One realization that continues to pop up is that all of the experiences over the last 2.5 years in Africa have been part of a bigger story. The friendships, heartaches, revelations, struggles, celebrations all remain with me. They have shaped my mind and my perspective. When I return, I won't simply forget about Malawi or Uganda. The toughest part is leaving friends behind, almost like suspending them indefinitely. I don't know when I will be back.
What I do know is that God surrounds you with people with intent and purpose. My close group of friends in both countries taught me endless amounts about friendship and myself. I don't know why I started hanging out with one of the security guards at CURE and not the others, but I do know that the wisdom gained from our time together is invaluable. I don't even know how I became friends with several people here but I do know that I would do just about anything for them.
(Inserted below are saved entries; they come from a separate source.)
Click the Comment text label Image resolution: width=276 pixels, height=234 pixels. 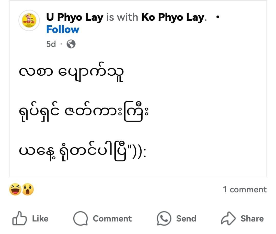[112, 219]
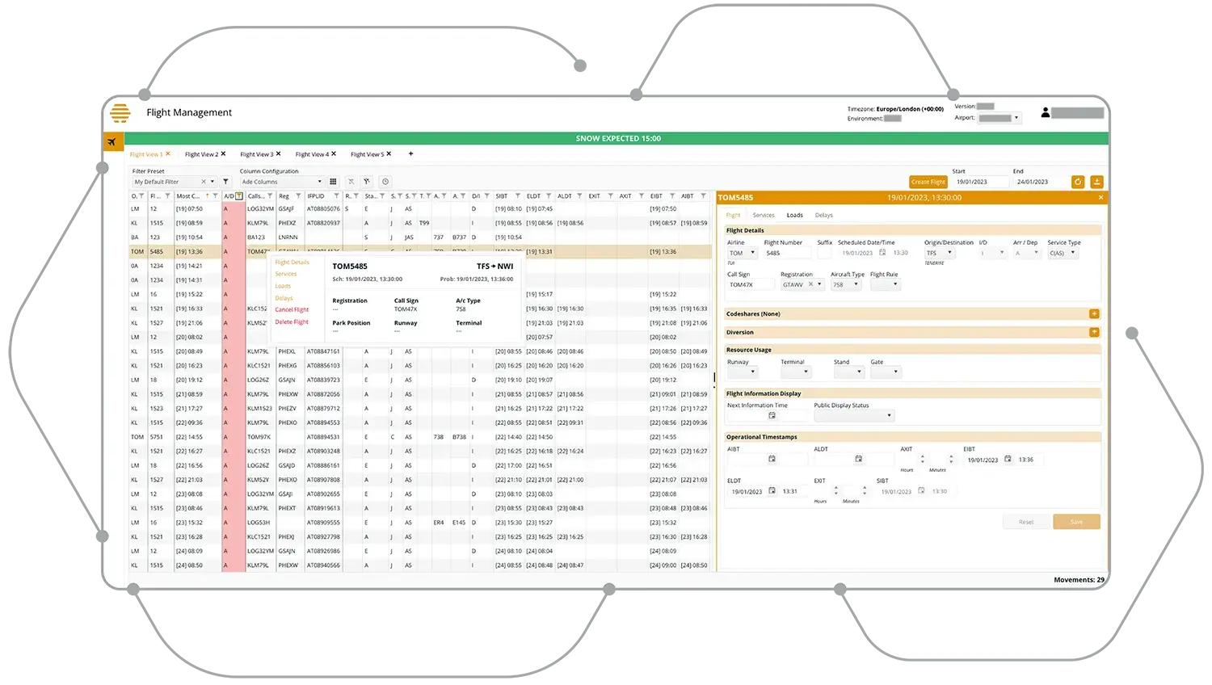Expand the Codeshares section with plus button
The image size is (1212, 685).
[x=1093, y=313]
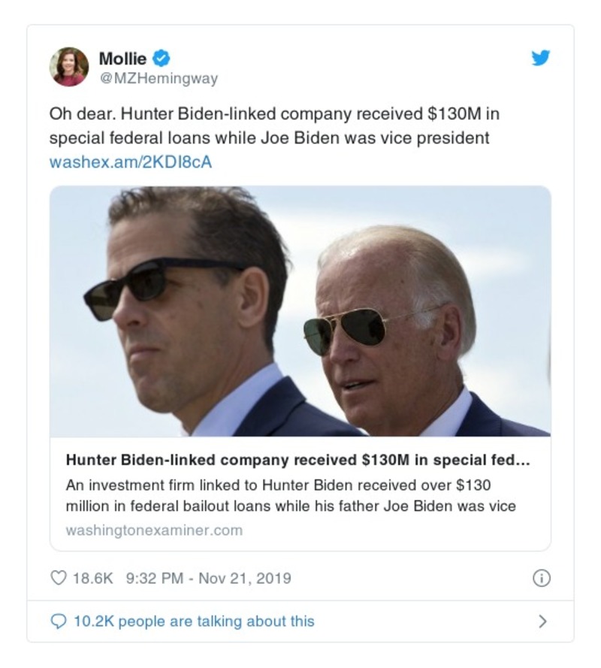The image size is (601, 668).
Task: Open the author's profile avatar
Action: click(69, 66)
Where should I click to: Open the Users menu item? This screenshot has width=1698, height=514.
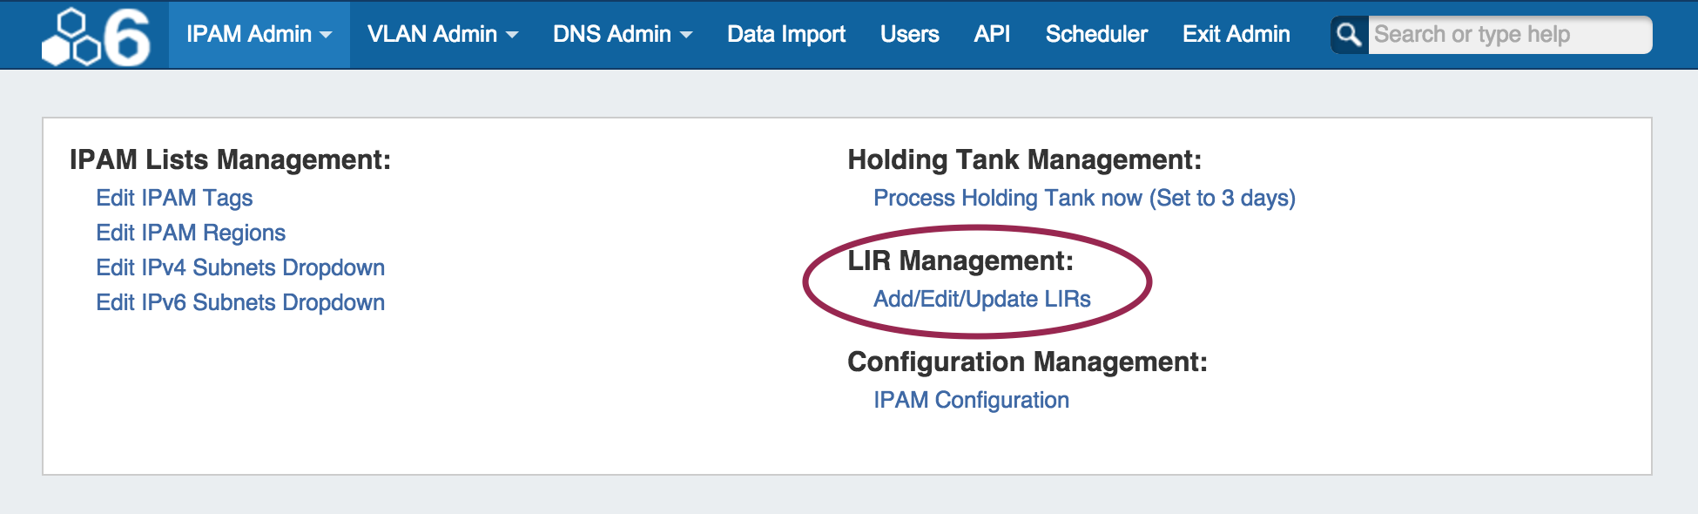coord(909,34)
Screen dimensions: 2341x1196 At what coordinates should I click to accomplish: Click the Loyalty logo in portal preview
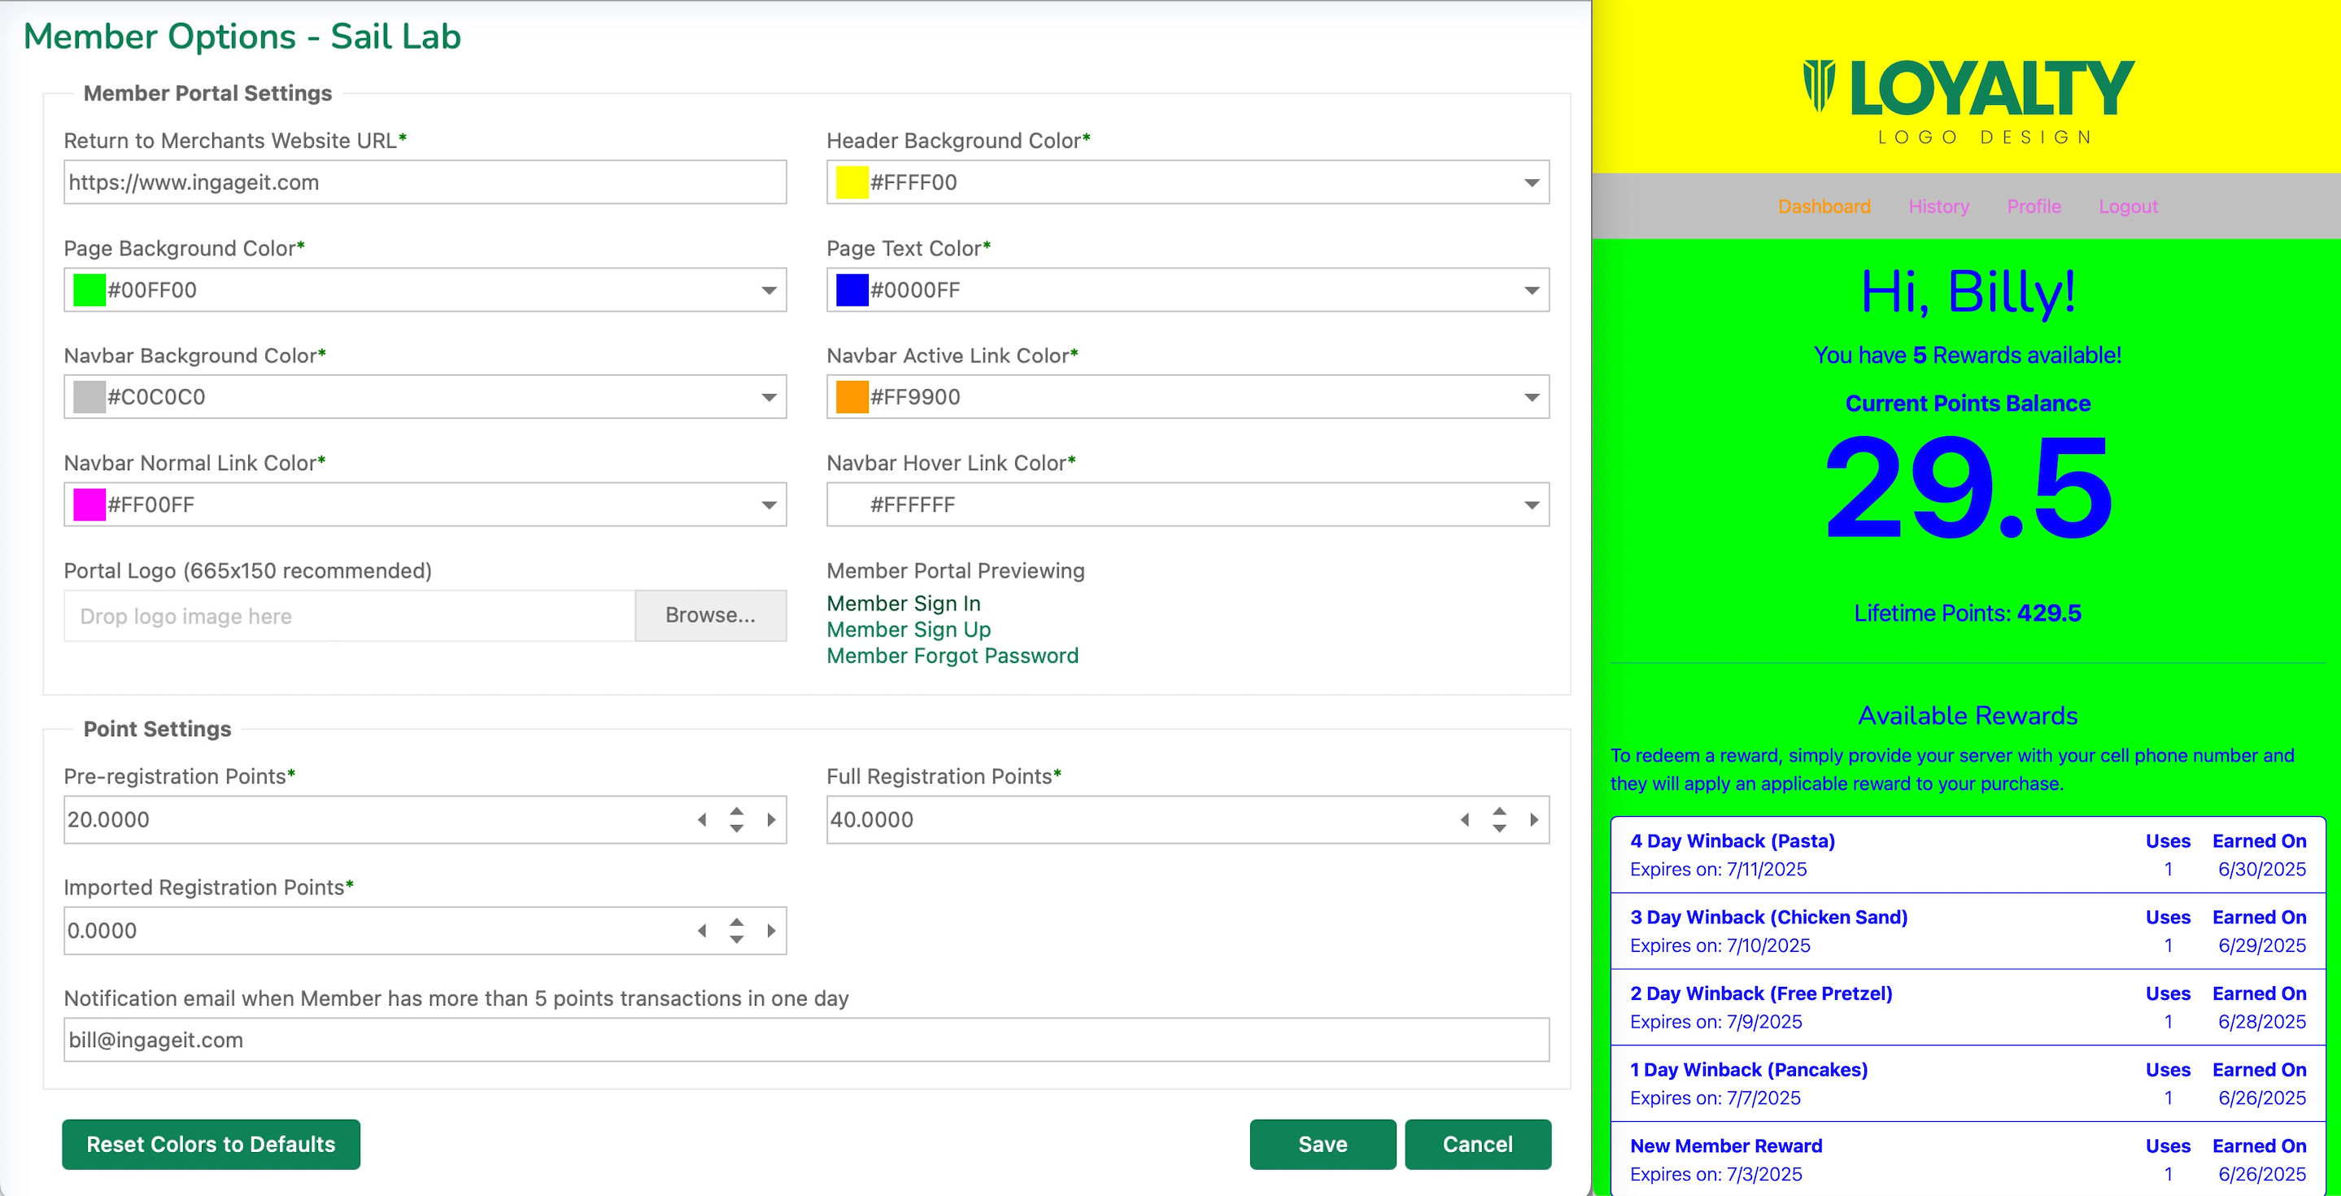pos(1967,101)
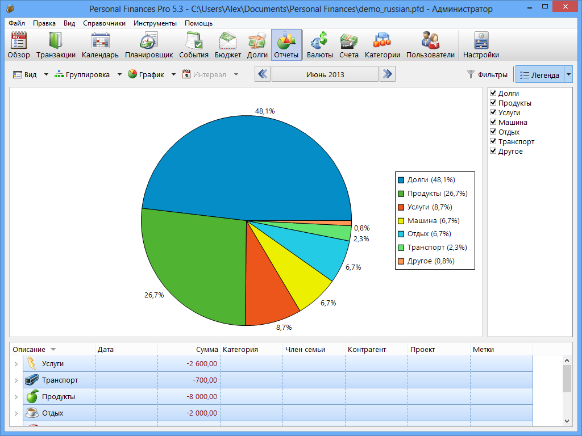Open the Календарь calendar icon
Screen dimensions: 582x436
pos(100,45)
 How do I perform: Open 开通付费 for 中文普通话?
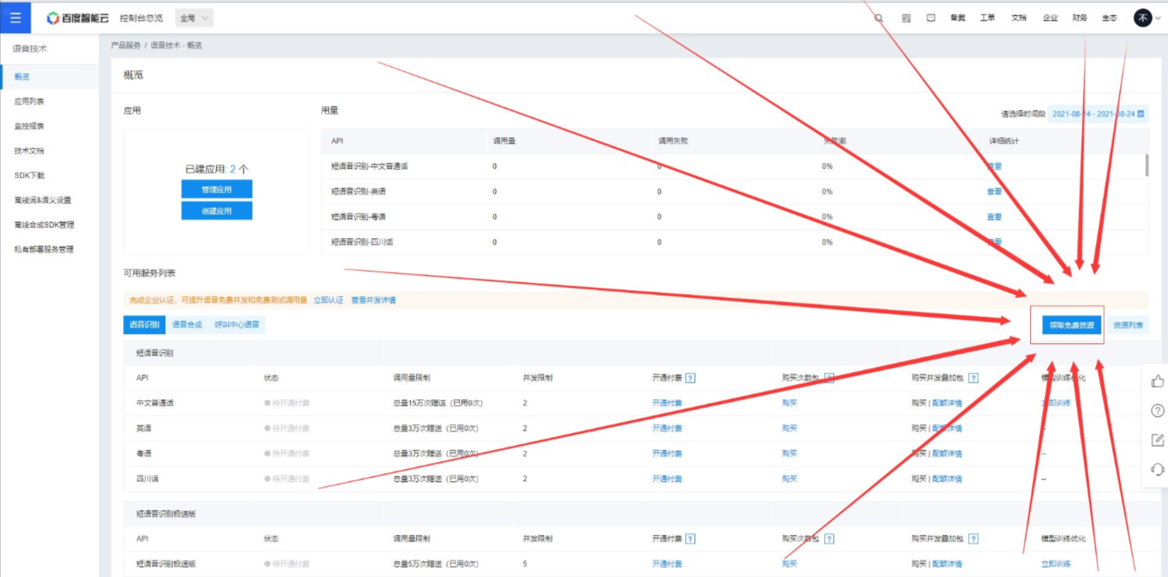point(665,403)
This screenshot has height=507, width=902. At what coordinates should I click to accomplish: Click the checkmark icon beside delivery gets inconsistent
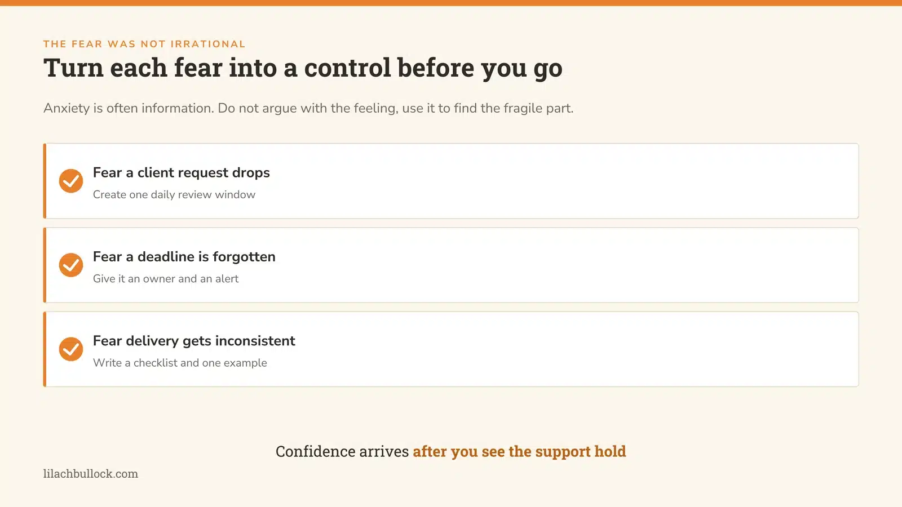(71, 349)
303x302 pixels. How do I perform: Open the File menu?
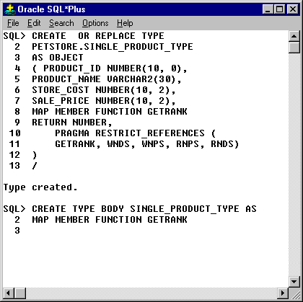point(13,23)
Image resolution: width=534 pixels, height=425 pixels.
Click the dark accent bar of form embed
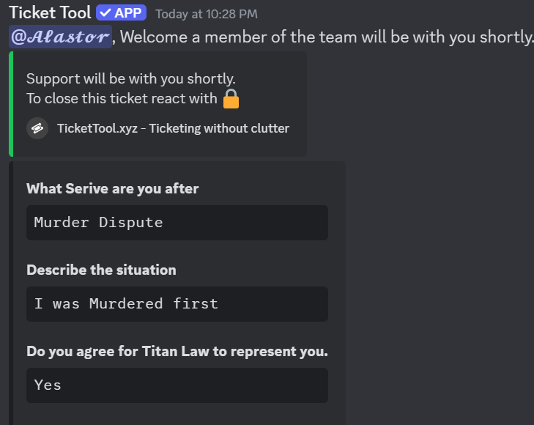tap(11, 293)
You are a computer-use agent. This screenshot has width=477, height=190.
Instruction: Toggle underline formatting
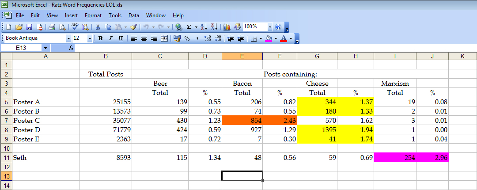(121, 38)
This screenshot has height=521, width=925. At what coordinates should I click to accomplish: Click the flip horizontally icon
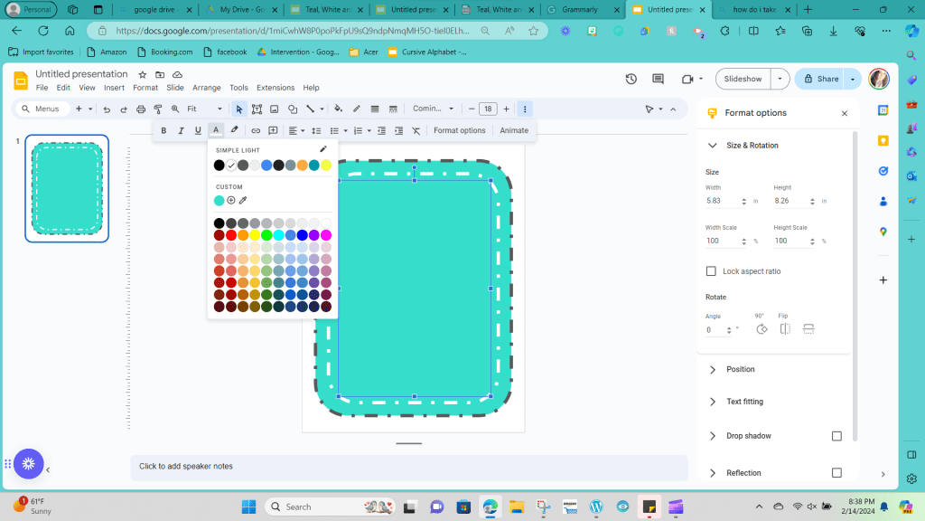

My hope is that I return home and love people the way that I have been loved. I'm not the easiest person to live or be around at times and some people just pushed through it and loved me anyway. It would be a tragedy to return home as the same person. Africa was never the final destination and when I contractually agreed, I knew this day would come. Time to look forward while letting my recent past shape my thoughts and decisions.
As I was saying goodbye to a close friend yesterday, I found myself just thanking him over and over. I wanted him to know that his friendship was special and that I didn't take it for granted. The amount of time that people invested in me was not affected with the knowledge that I would be moving 12 months later. For me, that's hard to wrap my mind around. Why get close to someone that you know will leave? I think that lots of people realize that it's part of their story. It's the journey that counts and the person may leave, but it will always be worth it. Always.